Yep which is why India hasn't yet bothered to start any domestic semiconductor design or fab organisations that aim to be globally competitive anytime soon. They don't have the political/military need for them because what they have is adequate and they also do not have the commercial entities that create the market forces which push towards creating their own. This can and probably will become untrue with time as they begin developing those sectors as China has started about four decades ago. That's not a very long time but I feel the world is very unwelcoming of newcomers. It's as difficult as climbing out of perpetual poverty and the last nation to have done this was China. The globalists ruined Thailand and the Asian tigers and gifted Japan a "lost decade". They seem to want India as a sacrificial military pawn against China rather than allow it to truly develop as still maintain sovereignty over its own land. I doubt significant help will ever be freely granted to India. They won't even give them much less but talk a grand deal of glamour about Quad military gangs like a bunch of pathetic schoolboys with a lot of tough talk of "watch out China". On their own, they'd be annihilated without the US... lol and even with the US, that's the end anyway.

Tejas in and of itself is an impressive feat. Not considering peripheral talking points. They clearly can do things and get them right eventually. They're not alone in that though. India's most impressive and globally competitive tech area is actually thorium nuclear energy. Leading many aspects of thorium reactor research.
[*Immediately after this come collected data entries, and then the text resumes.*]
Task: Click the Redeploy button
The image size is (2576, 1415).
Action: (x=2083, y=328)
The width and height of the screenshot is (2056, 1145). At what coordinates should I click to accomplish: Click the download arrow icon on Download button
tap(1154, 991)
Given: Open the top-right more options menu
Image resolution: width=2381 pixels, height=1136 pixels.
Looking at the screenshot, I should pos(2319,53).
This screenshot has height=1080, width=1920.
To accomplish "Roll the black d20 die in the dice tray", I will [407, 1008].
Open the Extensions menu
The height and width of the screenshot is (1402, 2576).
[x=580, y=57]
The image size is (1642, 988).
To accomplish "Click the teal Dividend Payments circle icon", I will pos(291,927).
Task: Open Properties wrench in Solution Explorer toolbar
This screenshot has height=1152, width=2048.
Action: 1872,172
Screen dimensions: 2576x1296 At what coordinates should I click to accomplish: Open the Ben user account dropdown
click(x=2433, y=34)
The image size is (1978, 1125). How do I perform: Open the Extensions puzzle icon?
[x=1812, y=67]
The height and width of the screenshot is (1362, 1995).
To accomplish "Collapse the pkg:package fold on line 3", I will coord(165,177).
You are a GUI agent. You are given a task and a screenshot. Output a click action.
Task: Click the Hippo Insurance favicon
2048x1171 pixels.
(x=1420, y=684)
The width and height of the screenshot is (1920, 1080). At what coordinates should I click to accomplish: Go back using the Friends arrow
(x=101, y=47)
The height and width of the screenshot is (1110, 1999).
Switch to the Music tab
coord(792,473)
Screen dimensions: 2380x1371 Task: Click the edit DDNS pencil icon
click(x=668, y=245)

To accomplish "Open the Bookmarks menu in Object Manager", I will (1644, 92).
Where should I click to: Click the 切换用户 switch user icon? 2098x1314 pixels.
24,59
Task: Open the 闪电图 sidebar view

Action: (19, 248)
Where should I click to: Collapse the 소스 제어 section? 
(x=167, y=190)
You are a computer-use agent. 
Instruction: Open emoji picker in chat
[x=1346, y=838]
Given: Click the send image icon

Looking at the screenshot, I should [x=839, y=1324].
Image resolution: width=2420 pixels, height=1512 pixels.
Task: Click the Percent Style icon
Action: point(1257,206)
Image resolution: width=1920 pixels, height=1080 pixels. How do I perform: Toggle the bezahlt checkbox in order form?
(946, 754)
I probably should have included the fact that military chips aren't chasing yield and don't necessarily require them although it is actually still much advantageous. That's been talked about quite often in the past, elsewhere on this forum so I missed the point thinking it was obvious. Why has India not yet developed many of their own electronics companies. They can and always start small. They've got the people and the market. It's not a great technology barrier because there are thirsty global corps and even Chinese ones that are looking to make money off the Indian market with partnerships. In fact plenty of Chinese companies do have manufacturing and offices in India... that includes Huawei. India just needs a few electronics companies and then there is a need for Indian semiconductors but since they can always buy foreign ones, I doubt they'd pursue the field unless government finds the funding to support it. It's not a cheap endeavour.
 

hkbc

Junior Member
I probably should have included the fact that military chips aren't chasing yield and don't necessarily require them although it is actually still much advantageous. That's been talked about quite often in the past, elsewhere on this forum so I missed the point thinking it was obvious. Why has India not yet developed many of their own electronics companies. They can and always start small. They've got the people and the market. It's not a great technology barrier because there are thirsty global corps and even Chinese ones that are looking to make money off the Indian market with partnerships. In fact plenty of Chinese companies do have manufacturing and offices in India... that includes Huawei. India just needs a few electronics companies and then there is a need for Indian semiconductors but since they can always buy foreign ones, I doubt they'd pursue the field unless government finds the funding to support it. It's not a cheap endeavour.

All said and done, before anyone (even the Indians themselves) are going to invest in large scale semi-conductor manufacturing there, India needs to sort out the basics first, adequate and redundant power and water supplies, otherwise its just going to be a giant money pit every time there's a brown out and 'Indian Semiconductors' will just be a set of empty words like 'World's Pharmacy'!